Build Your Own Artificial Lighting System for Winter Egg Production

winter chickensIf you want to increase your autumn and winter egg production by increasing the day length with artificial lighting you can build your own system or buy a commercial system.

Exactly how you build your artificial lighting system to increase winter egg production will depend on whether you can get mains power to the coop or need to feed power from a battery.

Day Length Required

You should aim to increase the day length to between 14 and 16 hours to maximise production. Where we are in the UK this means providing extra light from September until the middle of April when natural daylight is below 14 hours.

You can calculate how long days are at your location from the sunrise and sunset times which are easily available on the net. The BBC weather site shows the sunrise and sunset times.

You can extend the day into the evening, you can start the day earlier or you can do a combination of both. If you extend the day into the evening, do keep in mind that the hens will be taken by surprise by suddenly being thrown into total darkness.

One way round this is to provide a small, low-power night light that is on a separate circuit set to switch off 15 to 20 minutes after the main lights. For this reason I would suggest the simplest method is to add the extra hours on in the morning.

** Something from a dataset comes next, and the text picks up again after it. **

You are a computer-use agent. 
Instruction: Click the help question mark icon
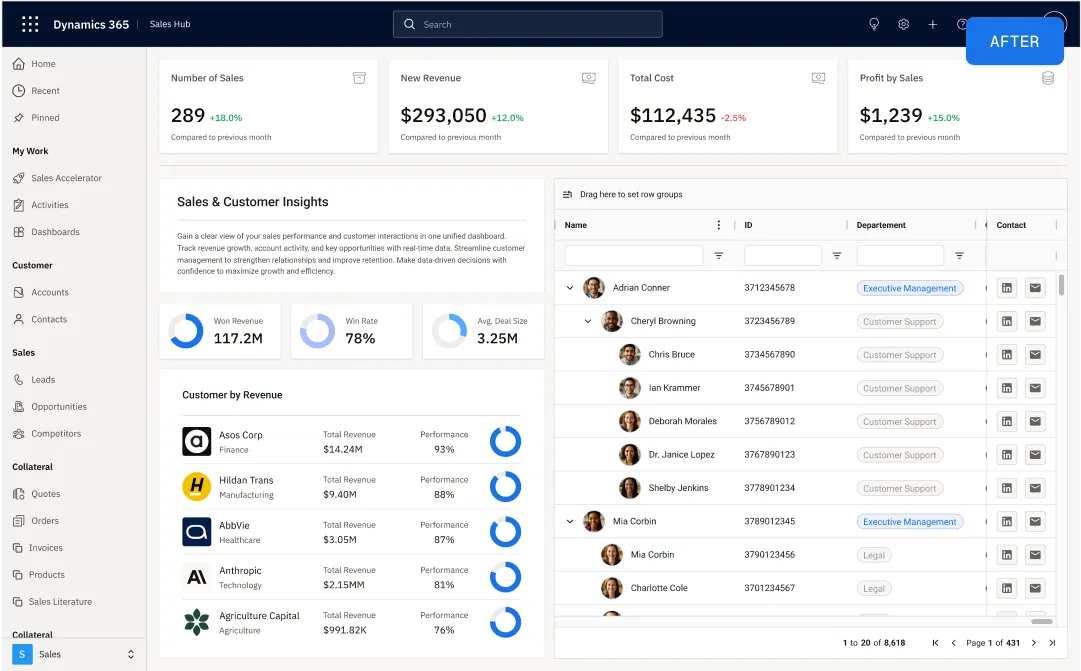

Do ensure the birds have access to food and water when they wake up early. Consider neighbours if your hens are giving triumphant egg laid cackles in the early hours of the morning!

How Much Light To Provide

You need to provide enough light so the hens think it’s day. They need to see their feed and get around easily. One way to judge it is to take a newspaper with you. If you can read it, it’s bright enough.

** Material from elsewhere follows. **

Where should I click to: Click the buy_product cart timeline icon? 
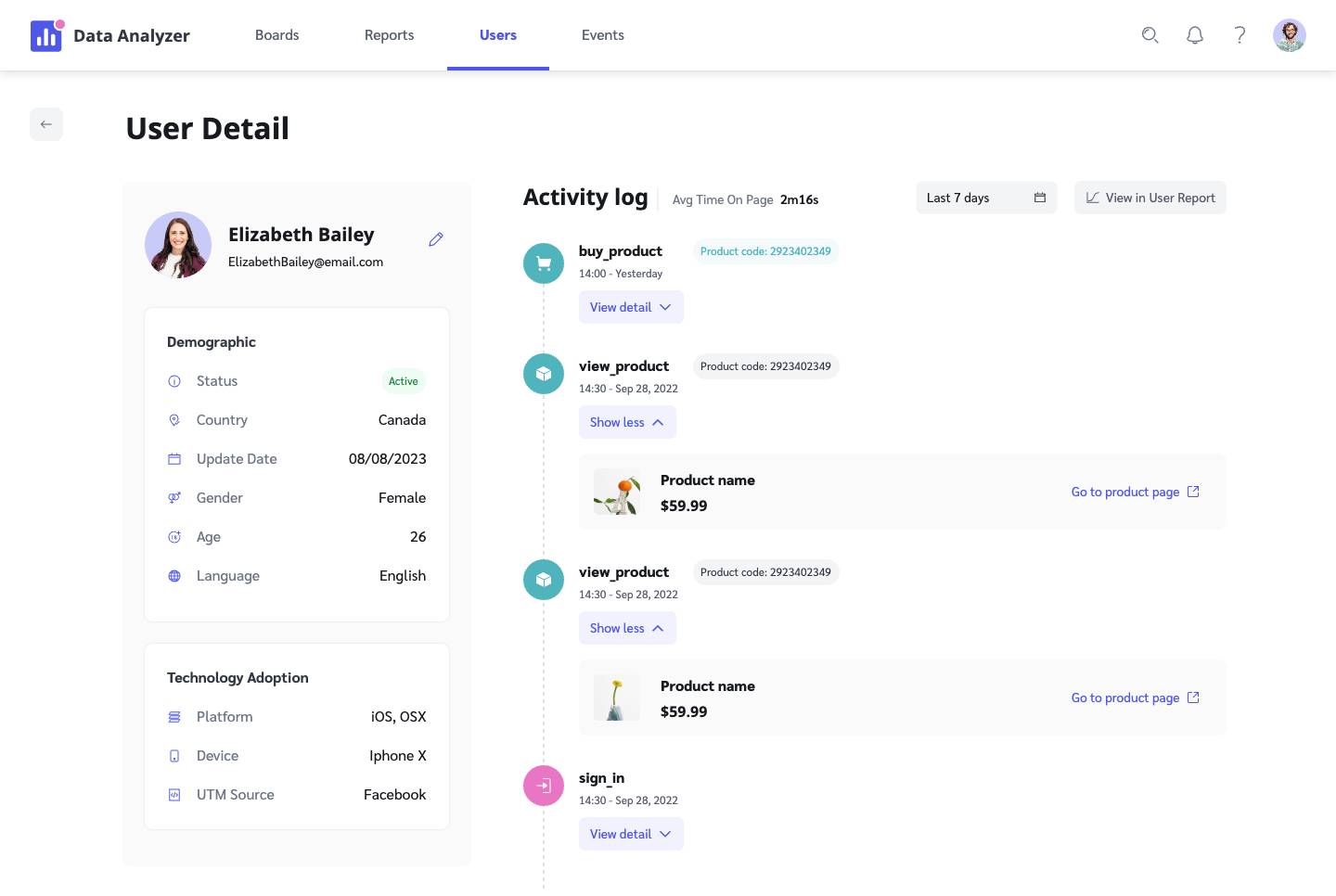point(544,263)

If you don’t know what you’re doing with electrics, get someone who does to help. Don’t forget – water and electrics do not mix!

Remember lights, even LED lights, and transformers etc. can get hot. Make sure nothing is in contact with straw or other flammable materials in the coop. Keep things out of pecking distance as well.

Build Your Own Artificial Lighting System Using Mains Power

The easy way is to fix a lamp batten or battens to the roof of the coop or a strip light so the light is evenly spread. If you want to illuminate the run as well you’ll need an outside light bulkhead fitting or floodlight.

Connect these up to the mains via a timer. I prefer the mechanical ones as I find them easier to adjust as the season changes as well as a little cheaper. You can pick these up from Screwfix or Ebay for £5.00 or so.

All you then need to do is adjust the timer each week as the daylength changes.

Build Your Own Artificial Lighting System Using Battery Power

The basic design is the same as for mains power except you will need a timer designed to work at 12 volts rather than the 240 volts of the mains system. And a battery of course.

Old car batteries are not really suitable as they are designed to provide a high level of power for a short period when starting the engine. Caravan or ‘deep cycle’ batteries are better.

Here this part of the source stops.